The Imperial College project is seeking volunteers in west London and could help to assess the impact of expanding the ultra-low emission zone (Ulez), which is aiming to reduce toxic vehicle emissions by 30 per cent.
Professor Fan Chung, who is leading the trial, said: “The research is about pollution at a personal level – how much pollution are you being exposed to?
“Some of it may be coming from outside your home. If you live next to the busy South Circular Road, some of it will get inside your home.
“The whole idea is whether we can pick up something from these observations that will allow us to predict whether you are at risk.”
He said that seven million people died every year globally as a result of pollution. “Who are these seven million? Why are they the ones that die? We are trying to answer that at a personal level.”
Jonathan Goater, an architect who is taking part in the trial with his wife Bea, said: “We wanted to see what all the pollution is doing to us.
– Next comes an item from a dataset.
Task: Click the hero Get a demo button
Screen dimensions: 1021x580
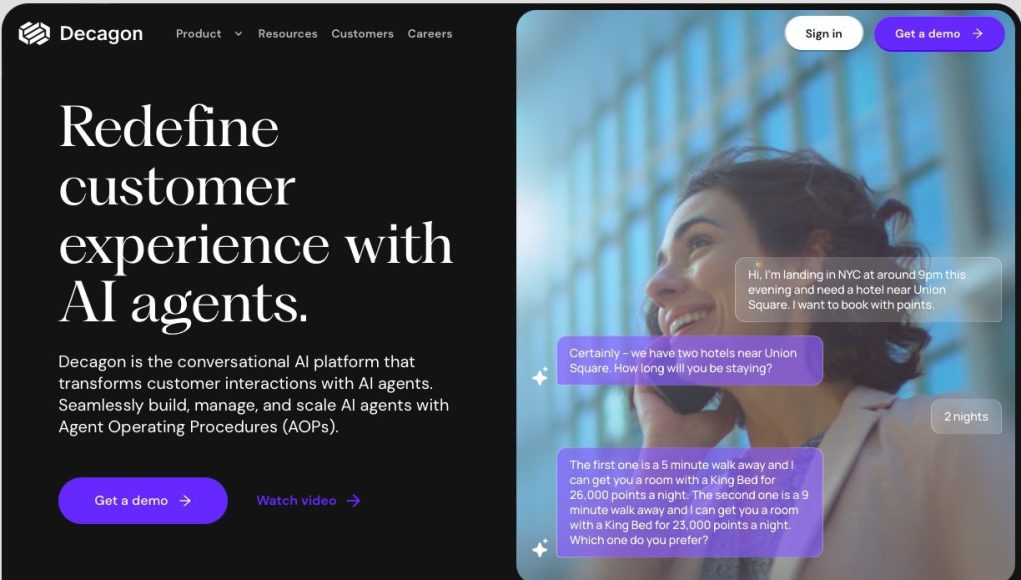Action: 143,501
“If we are seeing a degradation in any part of our ability to breathe, that is obviously going to inform how we go about our day-to-day lives. If it’s mask-wearing or moving house, what can we do to change our environment?”
The family went car-free last year and use a cargo bike to transport their two boys.
A traffic reduction scheme in south Fulham has resulted in more vehicles using Wandsworth Bridge Road, where they live and work. However, they hope there will be long-term benefits in air quality. “I’m very keen to understand what impact pollution has on our health,” he said.
The monitors may also pick up any improvements in air quality that result from today’s expansion of the Ultra-low emission zone. They live inside the expanded zone, with the South Circular Road – which forms the new boundary – about half a mile away.
The Inhale trial has recruited 20 volunteers but is seeking another 60, including people with asthma.
Participants wear the monitors for two fortnightly periods – one during winter, when pollution is worse, and one outside of winter. A separate device will monitor each participant’s respiratory rate.
Professor Chung, a respiratory medicine expert at the Royal Brompton hospital, said: “We are also monitoring how the person responds to the pollution as they are exposed to pollution.
“We could tell a person the sort of sources of pollution they are being exposed to.”
The study will aim to recruit participants living close to the Brompton, meaning many are likely to see changes in pollution due as a result of the Ulez expansion. The pollution data will be uploaded live to a cloud.
Traffic levels in some parts of London are higher than before the pandemic. “It really improved quite a lot in lockdown but we are more or less back to where we were,” Professor Chung said.
“There is going to be the influence of Ulez, which hopefully will be a beneficial effect. Also, secondary to Ulez, maybe more people will use electric cars.”